As she spoke she was taking the lamp away to set it on the table where she had placed her basket, but the cry of the children stopped her. “Oh, no, mammy, don’t take it, don’t take it, dat’s to light Santy Claus in.”

She paused a minute bewildered and then the light broke over her face. She smiled and then a rush of tears quenched the smile. She gathered the children into her arms and said, “I’s feared, honey, ol’ man Santy ain’ gwine fu’ you to-night.”

“Wah’d I tell you?” sneered Tom.

“You hush yo’ mouf,” said his mother, and she left the lamp where it was.

As Arabella Coe wended her way home that night her brain was busy with many thoughts. “I’ve got my story at last,” she told herself, “and I’ll go on up and write it.” But she did not go up to write it. She came to the parting of the ways. One led home, the other to the newspaper office where she worked. She laughed nervously, and took the former way. Once in her room she went through her small store of savings. There was very little there, then she looked down ruefully at her worn boots. She did need a new pair. Then, holding her money in her hand, she sat down to think.

“It’s really a shame,” she said to herself, “those children will have no Christmas at all, and they’ll never believe in Santa Claus again.

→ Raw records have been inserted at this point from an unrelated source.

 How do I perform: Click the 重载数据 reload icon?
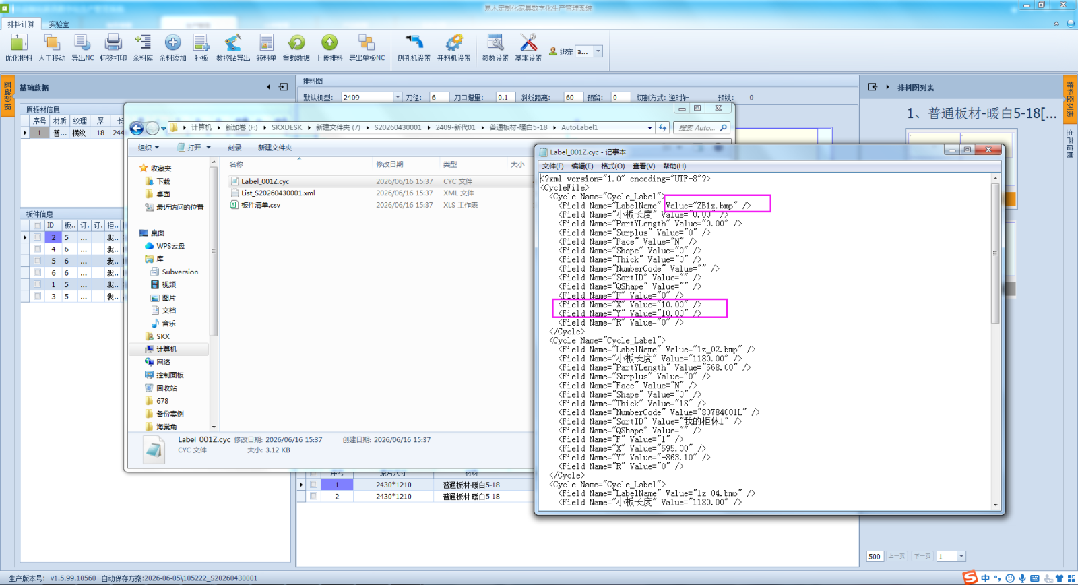tap(296, 48)
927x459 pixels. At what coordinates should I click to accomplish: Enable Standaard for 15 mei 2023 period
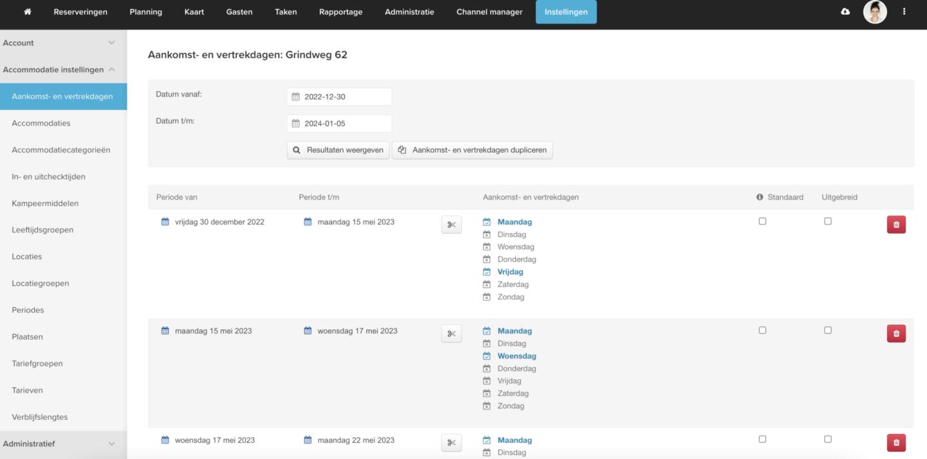(762, 330)
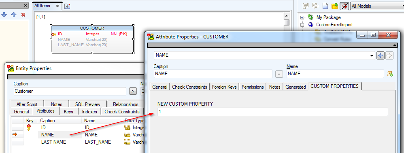The height and width of the screenshot is (153, 404).
Task: Click the name check icon beside Name field
Action: 390,74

They will lose their faith forever and from this it will go to other things.” She sat there dreaming for a long while and the vision of a very different childhood came before her eyes.

“Dear old place,” she murmured softly, “I believed in Santa Claus until I was thirteen, and that oldest boy is scarcely ten.” Suddenly she sprung to her feet. “Hooray,” she cried, “I’ll be defender of the faith,” and she went out into the lighted streets again.

The shopkeepers looked queerly at Arabella that night as she bought as if she were the mother of a large and growing family, and she appeared too young for that. Finally, there was a dress for mother.

She carried them down on “D” Street and placed them stealthily at the door of Number Ten. She put a note among the things, which read: “I am getting old and didn’t see your house last year, also I am getting fat and couldn’t get down that little stove pipe of yours this year. You must excuse me. Santa Claus.” Then looking wilfully at her shoes, but nevertheless with a glow on her face, she went up to the office to write her story.

There were joyous times at Number Ten the next day. Mother was really surprised, and the children saw it.

“Wha’d I tell you,” said dreamy Sam.

Tom said nothing then, but when he went down to the avenue to sell the morning papers, all resplendent in a new muffler, he strode up to a boy and remarked belligerently, “Say, if you says de ain’t no Santy Claus again, I’ll punch yo’ head.”